Могло ли не отразиться в литературе это новое общественное движение, — в литературе, которая всегда бывает выражением общества! В этом отношении литература сделала едва ли не больше: она скорее способствовала возбуждению в обществе такого направления, нежели только отразила его в себе, скорее упредила его, нежели только не отстала от него. Нечего говорить, достойна ли и благородна ли такая роль; но за нее-то и нападают на литературу иные. Мы думаем, что довольно показали, из каких источников выходят эти нападки и чего они стоят… («Соврем[енник]», 1848 г., т. VIL «Русская литер[атура]», стр. 10–26).

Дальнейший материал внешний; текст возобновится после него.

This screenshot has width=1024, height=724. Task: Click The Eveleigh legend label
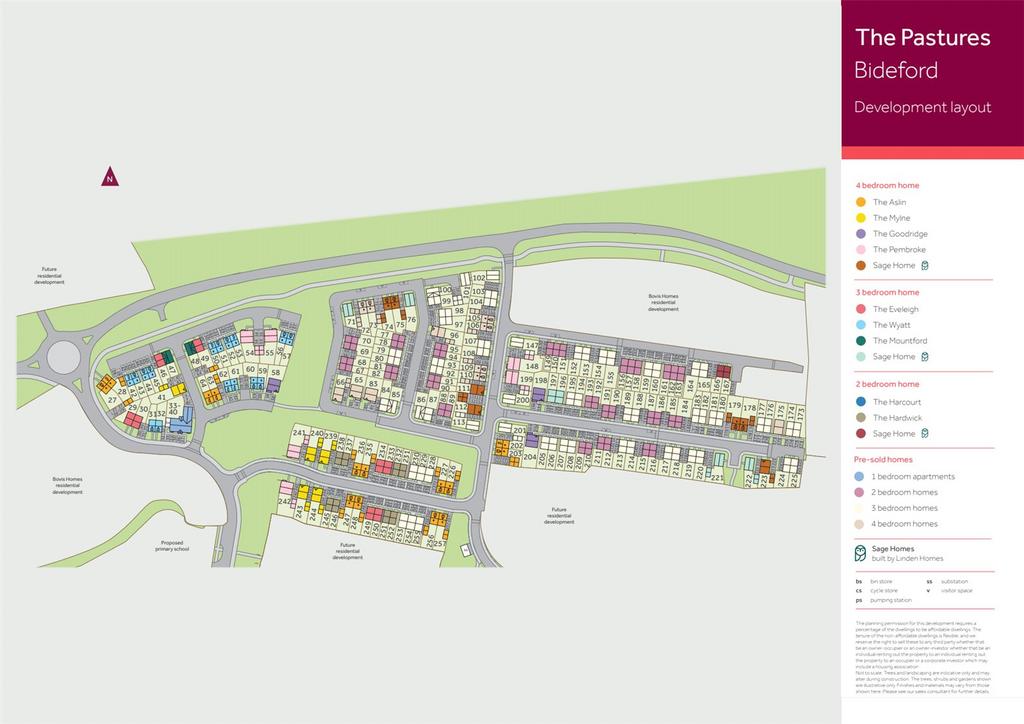(895, 309)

После того Белинский оправдывает натуральную школу с эстетической точки зрения, развивая истинные понятия о сущности и значении искусства. Этот эпизод был уже представлен нами в приложении к седьмой главе «Очерков».

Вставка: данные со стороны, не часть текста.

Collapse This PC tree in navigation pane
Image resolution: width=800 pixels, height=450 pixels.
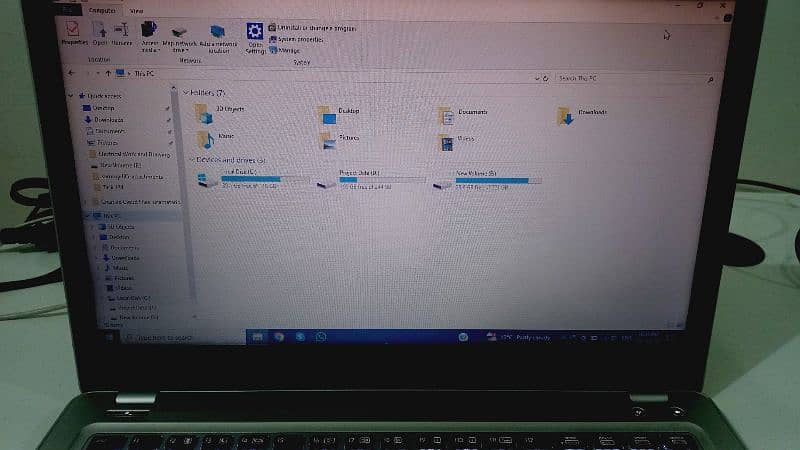pyautogui.click(x=83, y=215)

Мы привели в извлечении все важнейшие страницы общей части обоих последних годичных обозрений Белинского. Во второй половине того и другого обозрения, где дается оценка замечательнейших литературных явлений предшествовавшего года, особенного внимания заслуживает одна общая черта: ученые труды, преимущественно по русской истории, рассматриваются с такою же подробностью, как и беллетристические произведения. Этого прежде не было: об ученых книгах представлялись только краткие суждения. В самом деле, в последнее время деятельности Белинского одна отрасль нашей ученой литературы, именно разработка русской истории, благодаря трудам новой исторической школы (гг. Соловьев, Кавелин и др.), получила для общества важность, какой не имела прежде. С того времени это общее сочувствие к ученым вопросам постепенно возрастает, и мало-помалу наше общество начинает расширять круг своих умственных интересов. В последнее время мы даже видели, что журнал, вызывающий к себе внимание публики преимущественно статьями ученого содержания, пользуется в публике вниманием не меньшим того, какое обращено на журналы, успех которых основан преимущественно на беллетристике и беллетристической критике. Пятнадцать, даже десять лет тому назад едва ли было бы возможно такое явление. Нет сомнения, что этот новый прогресс в умственной жизни нашей публики благотворным образом отразится и на развитии всей нашей литературы. Белинский предугадывал это, и вот причина того, что в последнее время он почел необходимым расширить горизонт своих годичных обозрений, обратив на труды по русской истории столько же внимания, как и на произведения изящной словесности. Если бы в настоящее время мы имели критиков, подобных ему, конечно, они увидели бы возможность и необходимость еще более расширить круг нашей критики.